Lo épico, en el Cantar del Cid, no hay que buscarlo sólo en las descripciones de batallas y combates, que son varias, con acusado realismo y acertada relación de los movimientos del lidiar caballeresco, sino también en lo íntimo, familiar, cotidiano, y que a veces puede perderse en la insignificancia, como la despedida del guerrero de su mujer y sus hijas, su mirada a la catedral de Burgos, los diálogos con sus compañeros de armas, el detalle fugaz y normalisimo que ha sido inventado para transmitir una emoción al auditorio, y que no tendría lugar ni sentido en un libro que tuviera exclusivamente un propósito de información histórica; y cuando detalles de este tipo aparecen en auténticos historiadores, como Muntaner o Froissard, el historiador ha dejado paso al artista.


La unidad del cantar

Mucho se ha discutido también el problema de la unidad del Cantar del Cid, pues ha habido y hay quienes la niegan y quienes la defienden. En este punto es preciso no dejarse desorientar por nuestros conceptos de estructura de la obra literaria escrita para ser leída, que supone un autor que puede corregirse y revisarse y un lector que puede releer, volver atrás y saltarse lo que le aburra. El Cantar del Cid, como toda gesta tradicional, ha de mantener siempre tensa la atención de un auditorio y ha de suscitar el interés de aquel que se incorpora al corro de los oyentes en pleno recitado. En el cantar de gesta genuino no hay suspenso: el auditor que ha llegado tarde ya sabe, como los demás, quién es el Cid, que estaba enemistado con el rey de Castilla, que éste lo desterró, que el guerrero conquistó Valencia y que recobró la gracia de su señor. Lo que el auditor, sin duda, ignora son los elementos imaginados, como la afrenta de Corpes, episodio que al incrustarse en un relato de cosas sabidas y conocidas suscita la curiosidad y la intriga. La auténtica unidad narrativa del Cantar del Cid no se ve disminuida, sino acrecentada por los dos hilos de la gran trama que unen los versos: el de la trama fiel a la historia y el de la trama fiel a la fantasía. El primer hilo de la trama lo constituye el problema del Cid ante el rey: destierro, victorias del desterrado, ricos presentes al monarca y reconciliación con éste. El segundo lo constituye el drama de sus hijas: las bodas con los infantes, la afrenta de Corpes y el castigo de los bellacos. Ambos hilos se enlazan hábilmente, pues del primero deriva el segundo (el rey Alfonso, para reforzar su afecto al Cid, propone las bodas con los infantes de Carrión), y el conjunto no tan sólo no queda dañado, sino sabiamente equilibrado.

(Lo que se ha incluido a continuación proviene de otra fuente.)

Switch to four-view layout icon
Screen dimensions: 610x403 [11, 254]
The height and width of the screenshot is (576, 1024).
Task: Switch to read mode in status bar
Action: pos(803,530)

De todo esto nos podemos dar cuenta leyendo el Cantar del Cid, que no tuvo por finalidad ser leído, sino ser escuchado, y precisamente en tres sesiones, denominadas «cantares». El verso 2276 dice: «Las coplas deste cantar aquí’s van acabando»; y, efectivamente, termina el segundo, el de las bodas, y en seguida empieza el tercer cantar, el de Corpes.

Es vano intentar dilucidar si determinados episodios del cantar forman parte de la acción principal o son meras incidencias, pues en una obra recitada toda incidencia se agranda y se impone en el momento de su difusión y puede adquirir econtado de tema esencial. La variedad, que en modo alguno daña la unidad, es necesaria en toda gesta; y así vemos que en el Cantar del Cid el paisaje y las incidencias dan a la epopeya aspectos muy diversos: la desolación del destierro, el empuje de los combates, el dramatismo de la afrenta de Corpes, el aparato jurídico de las cortes de Toledo, cte., que ofrecen eficaces contrastes.